Trecho de origem:
»»

Quando confrontamos o outro com a possibilidade de uma comunicação fundamentada na razão, trazemos um "juíz isento" para o debate. Quer dizer que a razão deixa de ser meramente instrumental e passa a ser comunicacional, surge como norteadora do desenvolvimento humano. Todo posicionamento partidário, sectário e irreconciliável deve ceder diante do tribunal da razão, basta que as pessoas envolvidas no processo estejam dispostas a abrir mão desta postura irredutível. Quando em vez de dois disputarem por "ter a razão", ambos podem tentar alcançar a razão, aprendendo cada um com o caminho apresentado pelo outro na interação sujeito X sujeito.
MANOEL
Não serão as palavras, ditas de modo claro e compreensível, que vai apagar a realidade disso que ele coloca como simples aparência. Não podemos separar razão comunicativa de razão instrumental, ambas existem no processo. E "que a evolução do sistema social pareça ser determinada pela lógica do progresso científico e técnico." a sociedade contemporânea É determinada pela lógica do progresso cientifico e técnico.

E qualquer tentativa de pensar uma ética para esta sociedade tem que levar em conta esta realidade que do sistema capitalista.
Obs.: a referência ao sistema capitalista não é uma postura ideológica e sim simplesmente analítica.
LEO
Penso que a Yedra está enfatizando a diferença entre a razão comunicacional e a instrumental não por que sejam processos totalmente independentes, mas que a primeira concepção traz sua distinção por não ser de natureza manipulativa, característica que se pode associar à segunda.

««

Objetivo do exercício:
Responda com base no trecho sobre a razão:
1. O que deve ceder diante do tribunal da razão?
2. Segundo Manoel, quais razões não podem ser separadas?
3. Que característica Leo associa à razão instrumental?
Baseie-se somente no trecho.

Informações fornecidas:

»»

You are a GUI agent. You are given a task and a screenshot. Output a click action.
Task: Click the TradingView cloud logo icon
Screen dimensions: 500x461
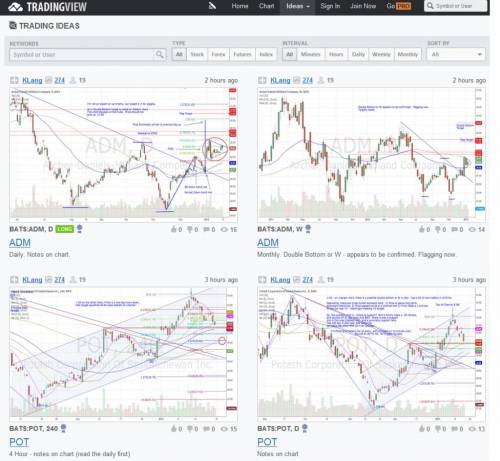pyautogui.click(x=15, y=7)
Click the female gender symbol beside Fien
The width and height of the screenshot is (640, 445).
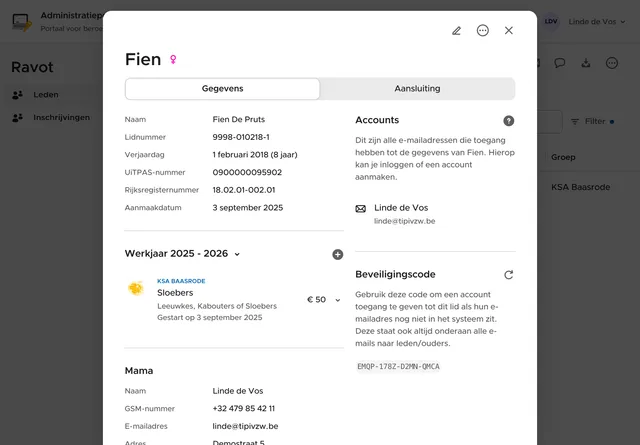173,60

««

Resultado:
1. Todo posicionamento partidário, sectário e irreconciliável deve ceder diante do tribunal da razão.
2. Segundo Manoel, não se pode separar a razão comunicativa da razão instrumental.
3. Leo associa à razão instrumental a natureza manipulativa.